__TASK TO COMPLETE__
Return all entries verbatim; skip any pictures.

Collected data
*** Begin section ***
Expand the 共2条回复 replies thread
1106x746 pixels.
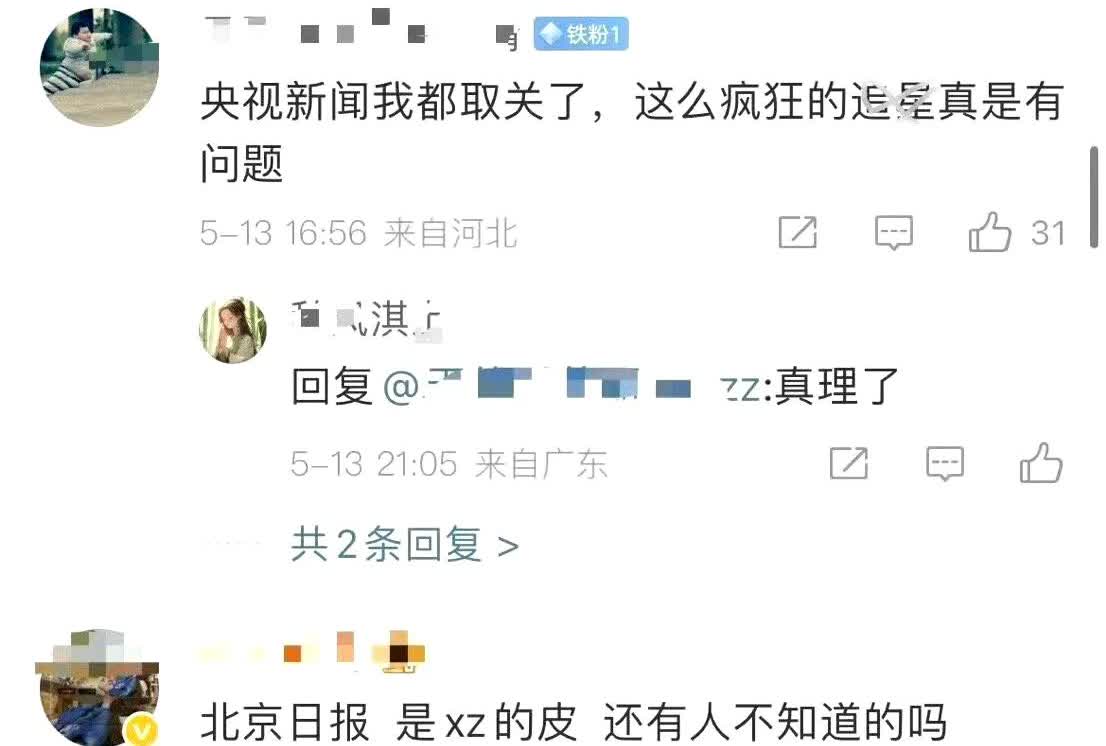click(x=405, y=545)
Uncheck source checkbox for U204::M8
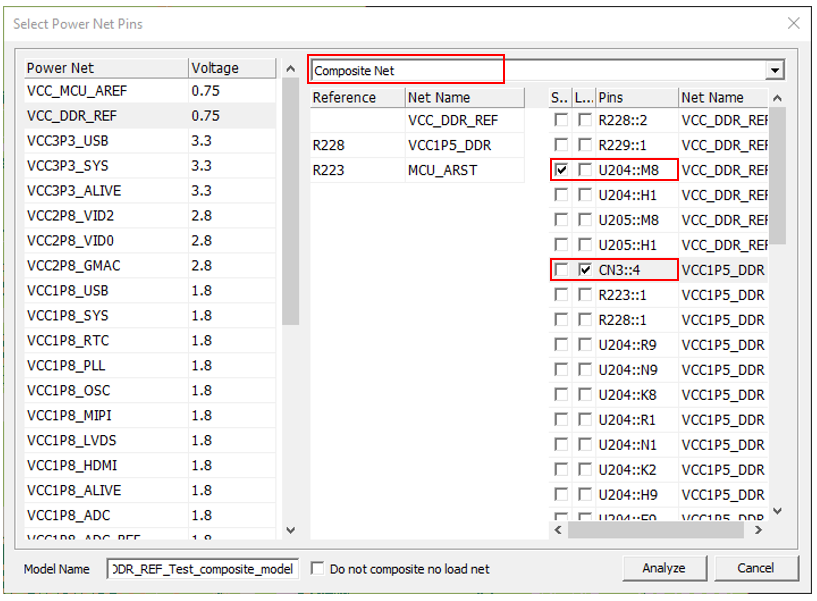Image resolution: width=817 pixels, height=601 pixels. pos(561,170)
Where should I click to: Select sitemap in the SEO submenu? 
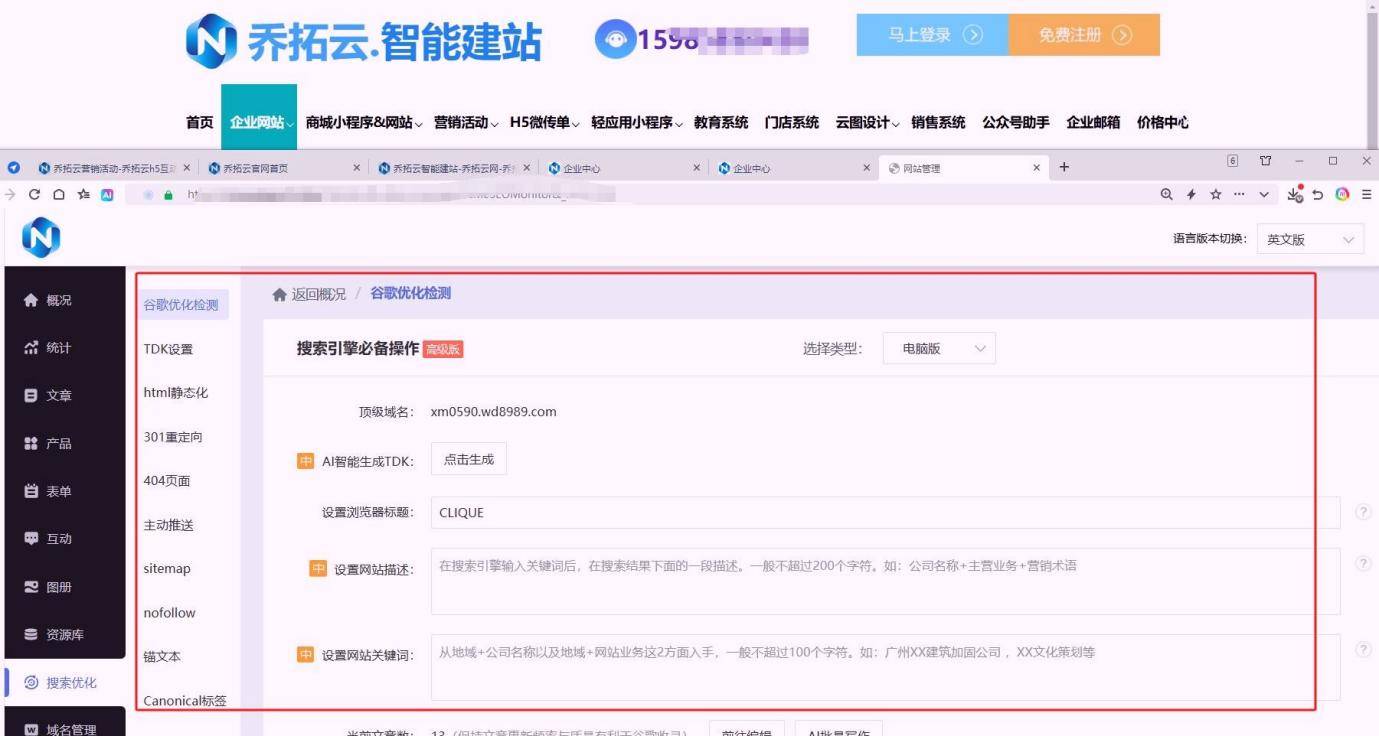click(x=167, y=569)
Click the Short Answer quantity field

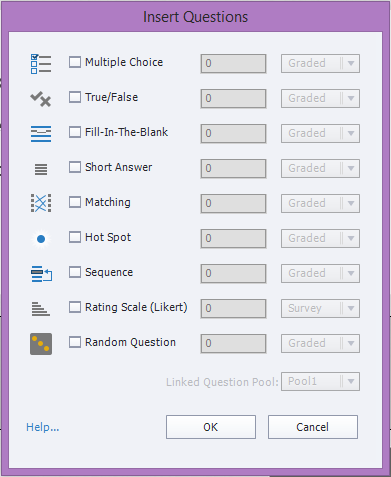pyautogui.click(x=233, y=168)
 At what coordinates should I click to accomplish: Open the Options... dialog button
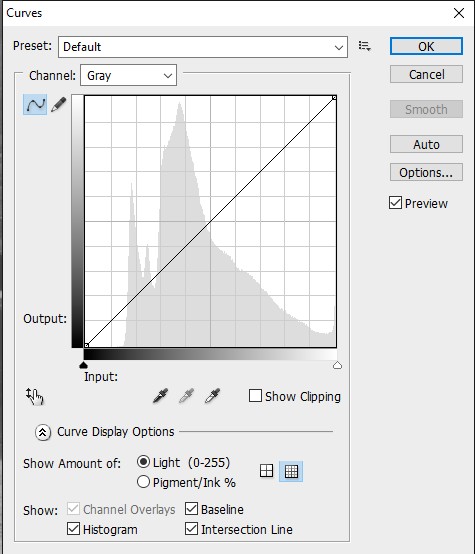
*** End section ***
__THE ANSWER__
Expand the 共2条回复 replies thread
1106x746 pixels.
click(x=405, y=545)
Uncheck source checkbox for U204::M8
Image resolution: width=817 pixels, height=601 pixels. pos(561,170)
Where should I click to: Select sitemap in the SEO submenu? 
click(x=167, y=569)
Click the Short Answer quantity field

pyautogui.click(x=233, y=168)
 At what coordinates should I click to accomplish: Open the Options... dialog button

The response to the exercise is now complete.